Love, dread drove Carson

`Silent Spring' reflected ardor for nature, anxiety over its future

April 22, 2007|By Candus Thomson | Candus Thomson,Sun reporter

SILVER SPRING -- From a chair in a sun-dappled corner of her back porch, Rachel Carson embraced the birds and flowers around her. But she also envisioned their demise.

That fierce love and a sense of dread drove Carson to write Silent Spring, the cornerstone of the environmental movement, even as she battled the breast cancer that would kill her just 18 months after the book's publication in 1962.

Her warnings about pesticides such as DDT galvanized a generation of activists, many of whom gathered 37 years ago today for the first Earth Day, a grassroots plea for a cleaner planet. Later in 1970, President Richard M. Nixon created the Environmental Protection Agency, which in one of its first major actions banned DDT for damaging eggshells, including those of the bald eagle.

People touched by Carson's life and writings say that 100 years after her birth, she remains relevant: from Denis Hayes, the father of Earth Day, to former Vice President Al Gore, who wrote the introduction to the re-release of the book in 1994, to Jerry Longcore, a federal biologist who conducted DDT studies in Maryland in the early 1970s that reinforced Carson's findings.

On Tuesday, at Rachel Carson Elementary School in Gaithersburg - one of about a half-dozen schools nationwide to bear her name - students planted a red maple tree to honor her. The U.S. Fish and Wildlife Service is sponsoring programs about her legacy at its facilities, including ones in Maryland. Colleges from California to Maine are having retrospective programs about Carson.

Once again, it seems, the nation is getting in touch with the slim, quiet scientist who took up her pen against poisons that were fouling the planet.

"She did a brilliant job laying out, and then defending from harsh critics, her findings," said Hayes, primary organizer of the first Earth Day who runs the Bullitt Foundation, a nonprofit environmental group. "She was this quiet profile in courage. She was clearly one of the heroes."

The reason Silent Spring was so successful is because Carson "gave us a picture of the world we love and then she smashed us into it," said Linda Tatelbaum, professor of English and environmental studies at Colby College in Maine, which is bringing together environmental leaders for a Rachel Carson weekend in early May. "That's where Earth Day comes in. This is a place we love, and that's why we care."

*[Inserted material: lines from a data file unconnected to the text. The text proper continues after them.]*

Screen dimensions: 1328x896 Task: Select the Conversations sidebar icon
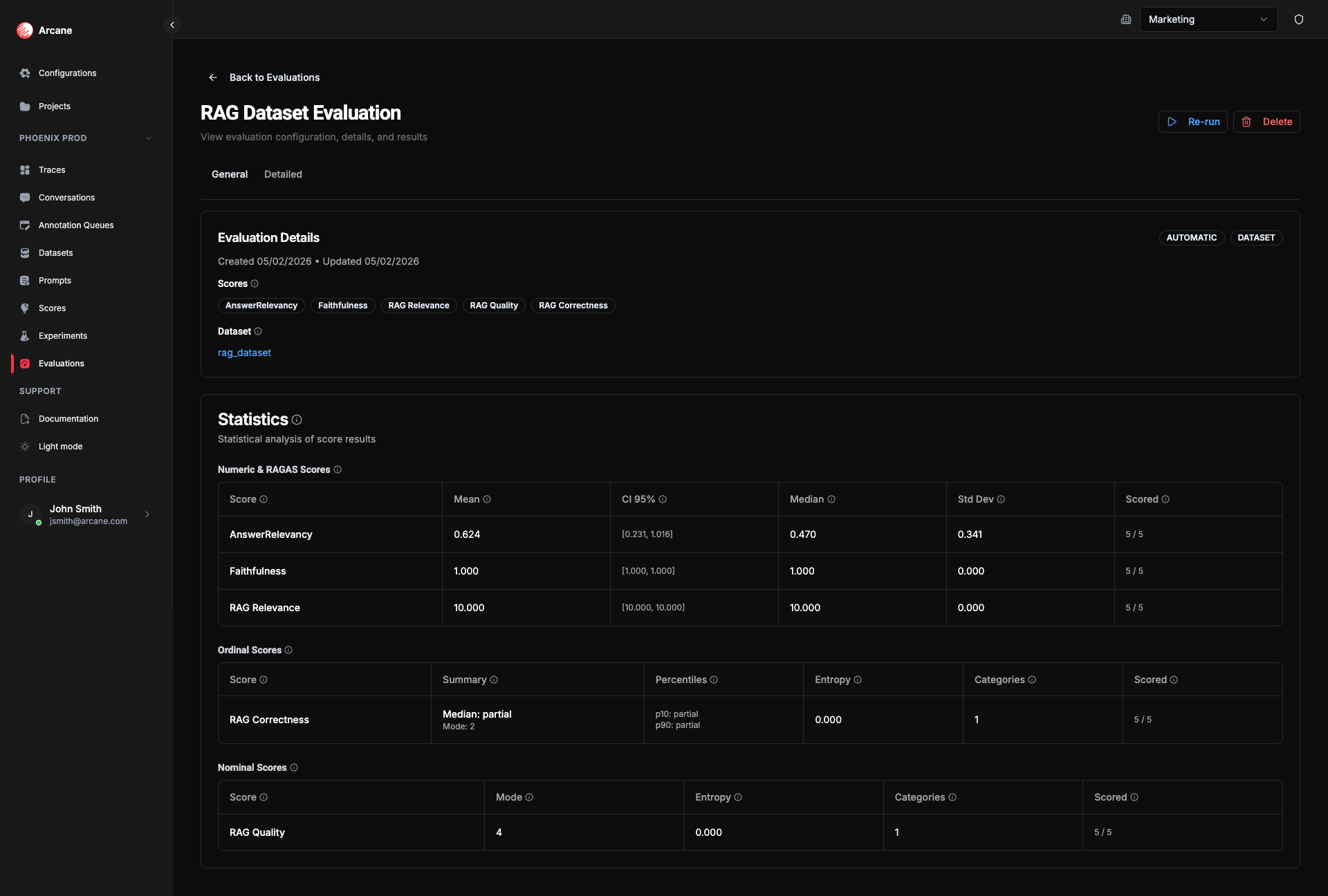coord(25,197)
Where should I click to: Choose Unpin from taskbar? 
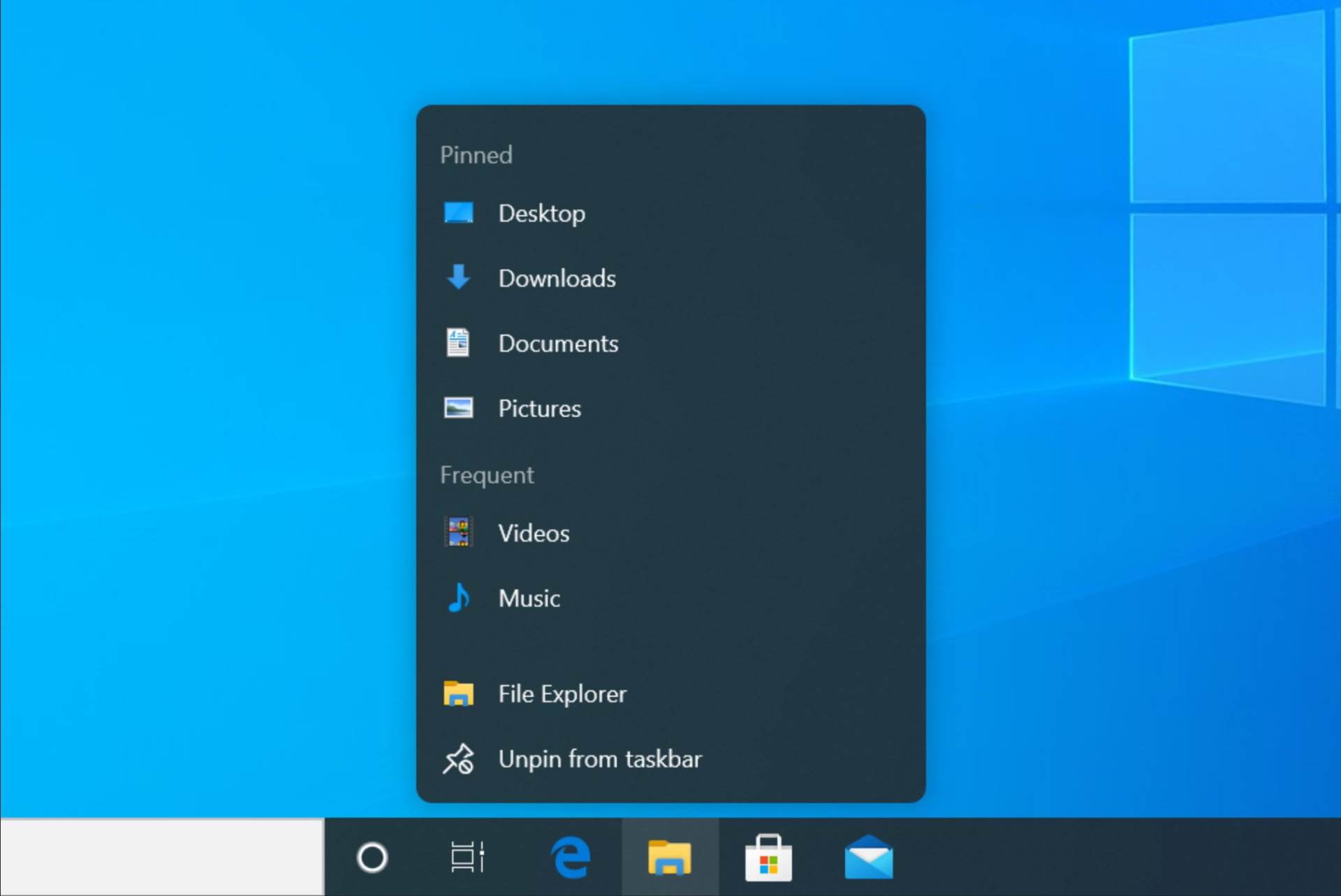(600, 759)
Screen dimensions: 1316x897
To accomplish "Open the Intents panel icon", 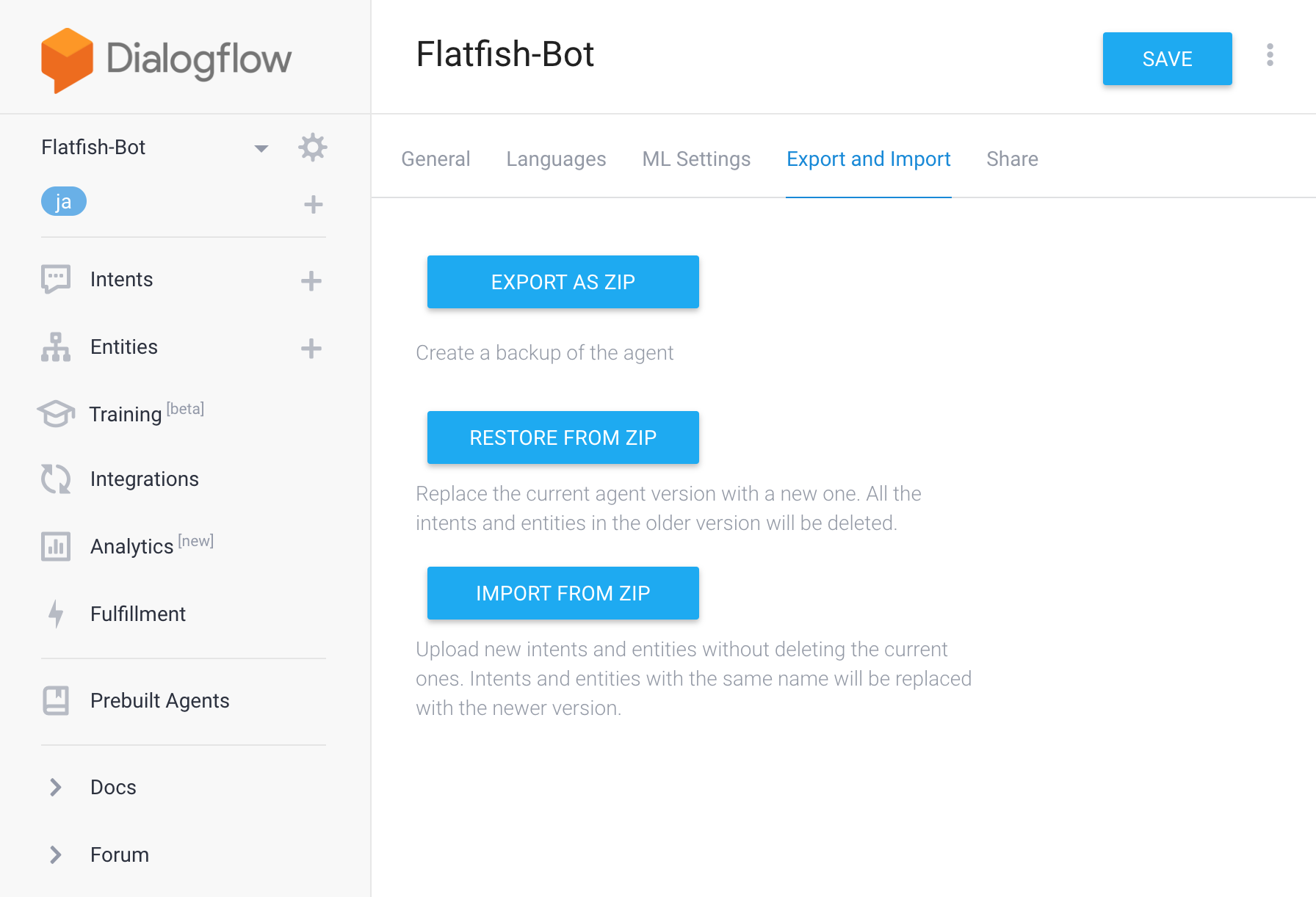I will point(55,279).
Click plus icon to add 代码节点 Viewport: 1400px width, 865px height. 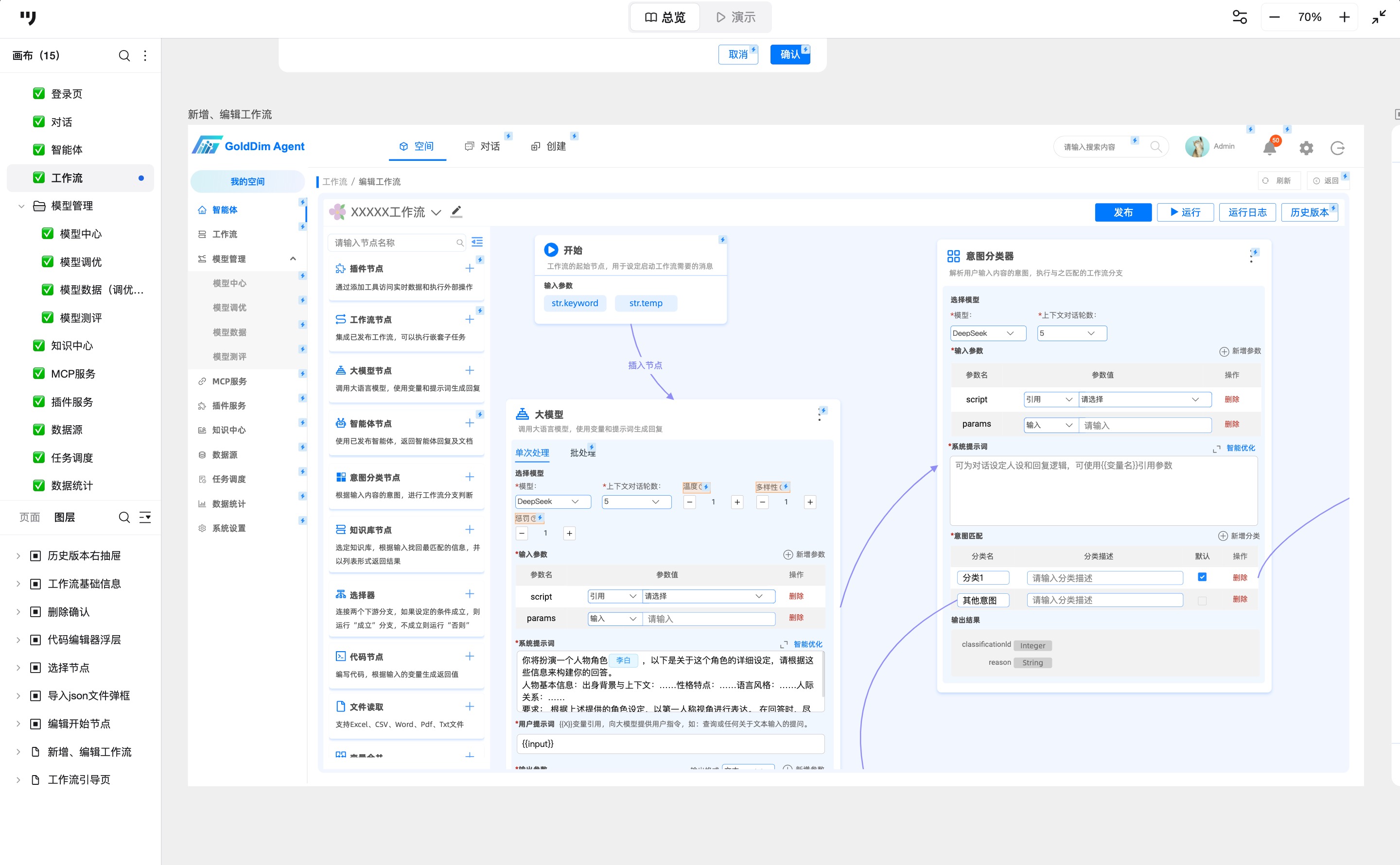[469, 656]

At Yale University's rare books and manuscripts library, 118 boxes of research, drafts, correspondence and awards are testimony to her inquisitive mind and crusading spirit.

"We still have so much to learn from her," said Dr. Gail Carlson, visiting assistant professor of environmental studies at Colby. "We can use her example as a springboard to attack present-day environmental challenges. When you read Silent Spring, you think it's going to be boring and outdated, but if you cross out DDT and put in the toxin of the day, everything is still relevant."

Carson spent more than four years researching and writing Silent Spring in her Montgomery County home and her Maine cottage. She told Life magazine that she wrote the book "because I think there is a great danger that the next generation will have no chance to know nature as we do."

Battling the effects of radiation treatments, she dictated parts of the book from bed to her assistant, Jeanne Davis. When it came time to fend off attacks from chemical companies and the scientific establishment, the shy marine biologist who never sought the limelight donned a wig and went on TV, testified before Congress and made speeches.

"Man is a part of nature, and his war against nature is inevitably a war against himself," she said in a 1963 CBS Reports documentary on Silent Spring. "I truly believe that we in this generation must come to terms with nature, and I think we're challenged as mankind has never been challenged before to prove our maturity and our mastery, not of nature, but of ourselves."

Carson died at her Silver Spring home on April 14, 1964, of a heart attack related to her cancer. She was 56.

Move to Maryland

Carson was born May 27, 1907, in Springdale, Pa., 15 miles north of Pittsburgh, the youngest of three children. Prowling her family's farm with her mother, Maria, she learned to love nature.

She earned a $100 scholarship to attend Pennsylvania College for Women, now Chatham College, and graduated magna cum laude in 1929. Not satisfied with a bachelor's degree, Carson moved to Maryland that fall to attend the Johns Hopkins University. Her master's thesis was on the early larval stages of catfish.

She taught part-time for four years at Johns Hopkins and the University of Maryland until she passed the federal civil service test in 1936 and moved to Washington to work for the Federal Bureau of Fisheries (now the U.S. Fish and Wildlife Service) as a writer. Her bosses turned to her to improve the agency's radio show, called "Romance Under the Seas," but derided by the staff as "Seven-Minute Fish Tales."